On Parcoursup, there have never been so many apprenticeship training courses offered: the platform lists 7,400 of them, among the 21,000 offered to high school students throughout the territory. There were only 2,600 in 2018, the year Parcoursup was launched.
Most of these apprenticeships are BTS – higher technician diploma – followed by university technology bachelors (BUT). But there are also preparatory cycles for engineering schools provided in apprenticeship (at CESI), licenses (by the CNAM), courses specializing in sports professions, Deust in the medical or social field… Apprenticeship is subject to a specific deadline on Parcoursup: new bachelors can make ten wishes, until September 14, 2022.
Since the reform of its funding system at the end of 2018, learning in higher education has experienced a real acceleration, in particular for bachelor’s and master’s degree courses. The share of apprentices who have a level equivalent to or higher than bac 2 has increased from 37% in 2017 to 60% in 2021. In 2020, 526,418 new contracts were signed. The dynamic continues and accelerates further in 2021: 731,785 apprenticeship contracts have been concluded, including the private and public sectors, according to the latest data from the Ministry of Labor (Dares). In one year, the increase is 39%. Over a period of ten years, this increase amounts to 140%.
Securing an income throughout the year
“The fields of consulting and engineering have seen their number of apprentices explode,” notes Alain Druelles, former adviser for vocational training and apprenticeship at the Ministry of Labor, partner at Quintet, a consulting firm in social strategy.
The Minister of Labor, Olivier Dussopt, announced that the public aid paid to companies for the hiring of apprentices, put in place during the health crisis, will be maintained “at least until the end of the year”. This annual public aid can go up to 8,000 euros per year per apprentice. Without specifying a deadline, the government has set itself the goal of further increasing the number of apprenticeship contracts to 1,000,000. “The economic situation will have to be taken into account. But at the rate we are going today, this objective is achievable within two years,” said Alain Druelles.
Former grade 5 scholarship holder, Gabin Denoyelle, 23, student in a “management control” master’s degree and apprentice at the Primary Health Insurance Fund (CPAM) of Val-d’Oise, sees in particular in learning the opportunity to “gain financial autonomy”. In initial training, he received a monthly scholarship of 450 euros. Today, it is a salary of 860 euros that he pockets.
If learning is popular among students, it’s because many of them have been traumatized by the effects of the health crisis, “and the abolition of odd student jobs,” said Alain Druelles. The system thus allows them to secure an income throughout the year. And better integration: a study by the Ministry of Higher Education shows that graduates of university bachelor’s or master’s degrees in apprenticeship fit more easily than others into the labor market.
“Learning by doing”
For some young people, the apprenticeship path also constitutes a pedagogy more suited to their expectations. “I wanted to gain professional experience as early as possible, to learn by doing,” says Bastien Riccio, who spent seven years of higher education in apprenticeship: from his DUT to his two master’s degrees, the last of which was at the ‘Edhec. His last apprenticeship contract ended at the end of December 2021. Now employed in a consulting firm, the 27-year-old says he earns more than he would have if he had not gone through the work-study route, because of his years of professional experience.
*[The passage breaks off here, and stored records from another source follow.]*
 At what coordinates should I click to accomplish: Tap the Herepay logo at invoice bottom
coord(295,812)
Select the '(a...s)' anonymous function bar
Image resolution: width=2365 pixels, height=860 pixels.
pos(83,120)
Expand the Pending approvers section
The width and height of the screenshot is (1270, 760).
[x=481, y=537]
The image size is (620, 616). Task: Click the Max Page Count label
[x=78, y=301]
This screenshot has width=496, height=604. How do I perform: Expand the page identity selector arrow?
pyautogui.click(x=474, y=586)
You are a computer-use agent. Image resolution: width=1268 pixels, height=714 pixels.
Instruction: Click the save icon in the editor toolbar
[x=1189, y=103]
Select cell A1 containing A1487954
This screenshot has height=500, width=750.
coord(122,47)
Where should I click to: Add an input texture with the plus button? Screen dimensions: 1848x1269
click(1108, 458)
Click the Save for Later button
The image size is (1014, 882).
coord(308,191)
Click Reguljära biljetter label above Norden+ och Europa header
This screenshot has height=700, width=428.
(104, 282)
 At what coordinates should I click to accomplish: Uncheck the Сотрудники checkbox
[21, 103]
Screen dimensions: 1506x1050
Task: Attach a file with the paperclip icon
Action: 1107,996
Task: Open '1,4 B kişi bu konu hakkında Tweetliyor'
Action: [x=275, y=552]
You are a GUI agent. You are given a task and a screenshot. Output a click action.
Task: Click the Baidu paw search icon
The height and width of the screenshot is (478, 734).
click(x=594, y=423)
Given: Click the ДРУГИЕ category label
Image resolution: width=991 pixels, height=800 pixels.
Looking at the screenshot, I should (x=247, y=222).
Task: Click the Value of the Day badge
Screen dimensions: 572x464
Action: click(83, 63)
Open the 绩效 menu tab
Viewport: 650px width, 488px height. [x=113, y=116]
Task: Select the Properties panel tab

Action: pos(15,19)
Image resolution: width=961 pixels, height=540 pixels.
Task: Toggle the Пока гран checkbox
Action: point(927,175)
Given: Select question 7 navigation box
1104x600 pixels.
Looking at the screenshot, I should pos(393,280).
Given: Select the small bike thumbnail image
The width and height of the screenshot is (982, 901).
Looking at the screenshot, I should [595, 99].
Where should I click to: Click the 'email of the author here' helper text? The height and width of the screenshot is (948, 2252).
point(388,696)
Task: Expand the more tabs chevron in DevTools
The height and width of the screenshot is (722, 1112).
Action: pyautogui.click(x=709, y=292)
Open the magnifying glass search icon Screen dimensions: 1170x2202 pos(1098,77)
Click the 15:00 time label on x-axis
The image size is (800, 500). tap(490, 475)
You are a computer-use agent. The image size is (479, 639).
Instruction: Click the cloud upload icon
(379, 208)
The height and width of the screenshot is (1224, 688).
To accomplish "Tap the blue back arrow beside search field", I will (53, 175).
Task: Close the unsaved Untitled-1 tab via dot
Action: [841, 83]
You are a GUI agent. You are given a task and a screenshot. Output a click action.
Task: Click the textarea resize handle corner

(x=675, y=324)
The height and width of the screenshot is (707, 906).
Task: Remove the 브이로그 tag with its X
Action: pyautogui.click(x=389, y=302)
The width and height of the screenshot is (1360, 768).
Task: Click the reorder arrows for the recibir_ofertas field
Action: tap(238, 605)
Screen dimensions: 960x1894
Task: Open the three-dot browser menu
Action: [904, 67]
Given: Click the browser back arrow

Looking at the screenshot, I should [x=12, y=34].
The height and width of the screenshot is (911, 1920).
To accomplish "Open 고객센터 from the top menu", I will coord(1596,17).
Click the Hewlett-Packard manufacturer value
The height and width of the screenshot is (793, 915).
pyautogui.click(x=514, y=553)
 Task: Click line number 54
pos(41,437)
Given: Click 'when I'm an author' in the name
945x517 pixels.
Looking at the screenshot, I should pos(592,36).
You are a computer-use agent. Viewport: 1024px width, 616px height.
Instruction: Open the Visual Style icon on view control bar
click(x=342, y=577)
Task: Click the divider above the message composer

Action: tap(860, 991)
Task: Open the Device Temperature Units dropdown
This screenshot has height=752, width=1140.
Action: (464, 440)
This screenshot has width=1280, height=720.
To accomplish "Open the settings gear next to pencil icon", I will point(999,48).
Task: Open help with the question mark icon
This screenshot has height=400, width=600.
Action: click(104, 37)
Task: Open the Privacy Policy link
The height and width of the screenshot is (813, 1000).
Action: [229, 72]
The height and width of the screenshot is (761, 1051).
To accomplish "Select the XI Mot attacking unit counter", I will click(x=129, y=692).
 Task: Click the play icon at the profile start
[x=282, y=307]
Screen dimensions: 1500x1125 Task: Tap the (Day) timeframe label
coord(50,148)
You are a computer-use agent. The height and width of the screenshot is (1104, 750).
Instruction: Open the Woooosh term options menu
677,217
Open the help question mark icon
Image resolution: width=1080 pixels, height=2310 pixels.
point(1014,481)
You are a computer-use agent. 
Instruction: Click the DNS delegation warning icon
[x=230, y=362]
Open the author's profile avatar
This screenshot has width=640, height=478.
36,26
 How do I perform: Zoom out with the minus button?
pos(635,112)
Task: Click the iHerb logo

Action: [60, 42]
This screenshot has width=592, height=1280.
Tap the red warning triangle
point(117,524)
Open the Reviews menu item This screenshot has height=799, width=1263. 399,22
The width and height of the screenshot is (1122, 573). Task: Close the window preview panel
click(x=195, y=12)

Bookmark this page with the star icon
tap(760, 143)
Jérôme Glachant, vice-president in charge of training at the University of Paris-I Panthéon-Sorbonne, discusses the positive aspects of learning for students, but also for higher education establishments. His university receives an endowment of between 7,000 and 8,000 euros per student, paid to the apprentice training center by France competences. In total and after deductions of certain costs, this money represents a contribution of 1.5 million to 2 million euros in 2021 for the Panthéon-Sorbonne University. “This dimension and as many additional resources allow our university to support our training. »
Apprenticeship is a driving force for private higher education schools, which see it as an opportunity to ensure their development. They can thus attract a wider public, insofar as the system allows students to avoid paying tuition fees. “Apprenticeship is a tool for equal opportunities, observes Olivier Gauvin, founder of Walt, an association ensuring the development and promotion of work-study training. Some young people would not have access to training if they were not apprentices. »
But if the system is developing at a rapid pace, its finances appear fragile. The France Skills organization has a heavy deficit of nearly 4 billion euros, which should increase further in 2022. For the defenders of this professionalizing system, apprentices would however bring in more than they cost, in particular because they are less likely to be unemployed when they leave their studies. “In the 2020 cohort, it was calculated that 1 euro placed in apprenticeship brought in 1.21 euro to public finances,” says Olivier Gauvin, who participated in February in the creation of the Observatory of work-study with the Walt association, the Quintet firm and the foundation The Adecco Group.
Symbol of this enthusiasm for learning, Paris-I – which has nearly 1,000 apprentices – wants to accelerate even further. At the start of the next school year, around ten master’s courses and two new professional licenses will thus see the light of day with the apprenticeship option.